Kimsenin bilmediği bir sırrım var.
Sesli söylemeye cesaret edemediğim, ağzımı her açtığımda kelimelerle boğuluyormuş gibi hissettiğim... Omzumda taşıyamayacak kadar ağır, fakat gerçekle yüzleşemeyeceğim kadar da hafif. Kendimden bile sakındığım bir sır, ama onu sonunda gözlerim önüme serdim.
Dilim varmadığından söyleyemedim, ama yılların sessizliği ardından nihayet bu gizi söze getirmeden paylaşacak birini bulmuştum.
Bir çakıl taşı.
Elimdeki yassı gri taşa beyaz bir çakılla sırrımı kazımıştım. Günün ilk ışıklarından beridir onunla vedalaşmak yerine taşı öyle sıkı tutuyordum ki, izi avucuma kırmızı çizgilerle kazınmıştı.
"Kimseye anlatmayacağım," diye fısıldadım taşa.

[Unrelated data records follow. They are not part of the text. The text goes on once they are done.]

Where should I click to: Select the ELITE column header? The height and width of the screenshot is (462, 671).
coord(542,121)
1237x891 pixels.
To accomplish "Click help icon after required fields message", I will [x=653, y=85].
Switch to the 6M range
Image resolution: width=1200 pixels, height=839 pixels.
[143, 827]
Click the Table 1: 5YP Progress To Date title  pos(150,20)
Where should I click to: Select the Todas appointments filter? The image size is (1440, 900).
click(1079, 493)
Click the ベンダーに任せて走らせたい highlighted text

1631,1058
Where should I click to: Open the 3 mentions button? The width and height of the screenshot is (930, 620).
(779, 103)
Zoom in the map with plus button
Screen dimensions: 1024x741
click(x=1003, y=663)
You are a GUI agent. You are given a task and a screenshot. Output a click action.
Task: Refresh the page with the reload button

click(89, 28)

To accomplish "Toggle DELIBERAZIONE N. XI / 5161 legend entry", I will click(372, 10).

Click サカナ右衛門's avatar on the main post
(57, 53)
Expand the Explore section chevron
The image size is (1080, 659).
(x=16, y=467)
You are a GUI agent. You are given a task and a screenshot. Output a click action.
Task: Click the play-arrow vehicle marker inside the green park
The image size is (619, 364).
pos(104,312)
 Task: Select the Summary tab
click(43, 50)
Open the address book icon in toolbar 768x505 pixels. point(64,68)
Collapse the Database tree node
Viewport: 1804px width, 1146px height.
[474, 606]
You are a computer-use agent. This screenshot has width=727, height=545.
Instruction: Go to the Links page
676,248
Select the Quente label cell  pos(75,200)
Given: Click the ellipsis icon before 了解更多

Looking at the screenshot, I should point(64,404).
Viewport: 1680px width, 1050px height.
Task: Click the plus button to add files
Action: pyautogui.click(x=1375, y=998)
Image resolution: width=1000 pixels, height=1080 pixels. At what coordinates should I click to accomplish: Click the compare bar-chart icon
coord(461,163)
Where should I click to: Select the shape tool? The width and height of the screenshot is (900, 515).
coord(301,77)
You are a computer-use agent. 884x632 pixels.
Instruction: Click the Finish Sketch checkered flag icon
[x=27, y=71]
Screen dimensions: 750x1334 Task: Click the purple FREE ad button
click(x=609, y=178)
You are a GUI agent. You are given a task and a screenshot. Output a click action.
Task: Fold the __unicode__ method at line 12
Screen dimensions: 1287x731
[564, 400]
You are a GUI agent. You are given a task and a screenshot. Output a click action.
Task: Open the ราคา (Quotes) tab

Bomboş kumsalda fısıldamama gerek yoktu aslında. Ancak denizinlerin de kulağı vardı, bir bakarsın dalgaları duyardı. "Benim kim olduğumu, nereden geldiğimi ya da önceden nasıl bir hayat yaşadığımı hiç kimse bilmeyecek."
Çünkü ben bugün yeniden doğdum.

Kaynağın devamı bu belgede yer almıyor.